DEATH Poem: unveiling, by Eleanor Cooper

the raven’s song ceased,
a tarrying silence.
a tickle of wind teased,
willows waving in remembrance.

freed in stale air
a rose petal drifted,
the dance to forbear
an atmosphere shifted.

a radiant wreath
the rays shone aglow
upon newly unsheathed
chiselled headstone.

‘une vie honorable
est une vie éternelle’,
etched in the marble,
fervent tears in farewell.

HAIKU Poems by Hunter Kettering

hyper paradise —
another season unearthed
today in headphones.

one leaf that is gone
now is the intramural ring
of the rising sun

harvesting the heart —
identity cannot split
the unfound flux.

a palm tree trunk
arched over classic stucco —
views within a park

unknown shadow —
its insect twitched in air
and through grass it went

sounds of steps behind —
bordering the path I sat
to ease my day

ROMANCE Poem: Murmur, by Mark Walsh

Will you meet me down in
the dingy part of town
near Dunsinane
and the Burnham Bar
where we’ll suck cold wine from Evenflo.

Will you meet me in that basement
under the piano factory
where the silence begins
and the bodies float
where we’ll create new words with our hands.
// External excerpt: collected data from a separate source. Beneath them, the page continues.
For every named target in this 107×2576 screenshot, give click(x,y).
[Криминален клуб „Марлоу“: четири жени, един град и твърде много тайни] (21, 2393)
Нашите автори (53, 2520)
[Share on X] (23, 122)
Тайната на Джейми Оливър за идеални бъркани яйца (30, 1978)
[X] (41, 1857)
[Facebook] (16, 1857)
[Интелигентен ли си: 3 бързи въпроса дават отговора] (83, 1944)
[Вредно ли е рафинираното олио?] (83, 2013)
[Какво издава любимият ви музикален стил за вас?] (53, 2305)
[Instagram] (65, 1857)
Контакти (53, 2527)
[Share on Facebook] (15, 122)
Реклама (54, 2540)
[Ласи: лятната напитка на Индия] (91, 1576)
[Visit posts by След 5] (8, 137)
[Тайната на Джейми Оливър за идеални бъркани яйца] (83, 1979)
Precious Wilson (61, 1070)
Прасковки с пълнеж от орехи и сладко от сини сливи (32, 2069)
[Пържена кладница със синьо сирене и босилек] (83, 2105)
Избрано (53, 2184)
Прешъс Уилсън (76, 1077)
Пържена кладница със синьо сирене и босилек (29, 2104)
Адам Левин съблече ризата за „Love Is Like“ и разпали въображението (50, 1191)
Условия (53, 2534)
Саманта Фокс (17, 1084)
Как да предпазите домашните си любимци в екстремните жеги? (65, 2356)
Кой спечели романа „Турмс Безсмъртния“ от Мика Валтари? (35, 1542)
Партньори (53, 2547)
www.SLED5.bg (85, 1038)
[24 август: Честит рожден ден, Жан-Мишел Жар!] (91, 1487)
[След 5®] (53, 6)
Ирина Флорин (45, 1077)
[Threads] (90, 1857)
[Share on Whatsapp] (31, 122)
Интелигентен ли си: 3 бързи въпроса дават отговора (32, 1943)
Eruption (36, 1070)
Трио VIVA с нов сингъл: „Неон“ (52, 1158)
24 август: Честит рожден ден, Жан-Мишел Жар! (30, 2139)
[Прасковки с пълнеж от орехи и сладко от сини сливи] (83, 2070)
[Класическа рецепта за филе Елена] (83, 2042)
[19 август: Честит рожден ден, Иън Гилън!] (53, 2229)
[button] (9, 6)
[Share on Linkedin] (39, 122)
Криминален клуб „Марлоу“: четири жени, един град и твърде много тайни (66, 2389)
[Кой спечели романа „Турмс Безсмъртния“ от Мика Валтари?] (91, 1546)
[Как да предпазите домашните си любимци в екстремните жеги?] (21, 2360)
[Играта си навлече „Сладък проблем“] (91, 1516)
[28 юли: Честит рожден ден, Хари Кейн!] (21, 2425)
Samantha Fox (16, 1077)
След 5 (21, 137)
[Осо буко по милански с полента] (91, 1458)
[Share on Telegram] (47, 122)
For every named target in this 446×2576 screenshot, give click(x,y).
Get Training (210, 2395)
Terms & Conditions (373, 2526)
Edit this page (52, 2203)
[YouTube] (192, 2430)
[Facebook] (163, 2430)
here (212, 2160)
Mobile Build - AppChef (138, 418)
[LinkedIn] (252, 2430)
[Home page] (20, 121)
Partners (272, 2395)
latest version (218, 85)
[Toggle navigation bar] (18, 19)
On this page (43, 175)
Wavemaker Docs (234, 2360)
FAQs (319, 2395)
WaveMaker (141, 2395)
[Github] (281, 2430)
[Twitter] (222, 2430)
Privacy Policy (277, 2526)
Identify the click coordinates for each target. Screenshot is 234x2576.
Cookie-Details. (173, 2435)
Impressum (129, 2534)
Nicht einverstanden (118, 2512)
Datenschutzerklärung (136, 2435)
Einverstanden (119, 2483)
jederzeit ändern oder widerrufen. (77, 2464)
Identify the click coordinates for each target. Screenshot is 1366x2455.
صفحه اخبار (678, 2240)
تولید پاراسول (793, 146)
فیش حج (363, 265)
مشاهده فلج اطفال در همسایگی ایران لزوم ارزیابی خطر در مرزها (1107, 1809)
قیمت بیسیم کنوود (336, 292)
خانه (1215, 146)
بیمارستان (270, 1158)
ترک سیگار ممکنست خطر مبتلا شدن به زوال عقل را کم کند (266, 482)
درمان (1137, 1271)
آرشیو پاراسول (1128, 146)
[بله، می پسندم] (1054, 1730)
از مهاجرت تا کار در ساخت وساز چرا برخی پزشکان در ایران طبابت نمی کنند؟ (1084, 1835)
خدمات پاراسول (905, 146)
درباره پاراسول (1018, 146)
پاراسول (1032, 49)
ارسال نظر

Will you meet me in that doorway
sealed up with brick
in the discount alley
on that souledout street
where we’ll look for deals in the dumpsters.

Will you meet me in that phone booth
at the end of electricity
on the All World Party Line
and tubular highway
where we’ll talk about greening and systems and cyber-touching.

Will you meet me with your candlesticks
in that lonesome graveyard
on the boulevard of tombs
among the spidery footpaths
where we’ll trace our names and place pebbles on our graves.

Oh my grungy one
with the dust in your hair
and patchouli on your neck
We’ll ride by dusk and discover hunger and
what it means
to starve.

DEATH Poem: To speak of the dead, by Shamar McFarlane

Do not speak ill of the dead for they have left you songs, joyous in sound, praying on the wine of my body that carried them as they passed.
Do not speak ill of the dead for they know what you see, how you now perceive, a gift a lyre gives to the received deceased.
Do not speak ill of the dead for after me, constructed into me, my sublime unity, frequency resides:: this time music, your ascription of “after”.
Do not speak ill of the dead for the living they mock will tether to your being, this fates undoing of your good, marking you with the scent of unluck.
Do not speak ill of the dead, make it a prayer over poetry, this a paradox of the arts, how they speak of the dead.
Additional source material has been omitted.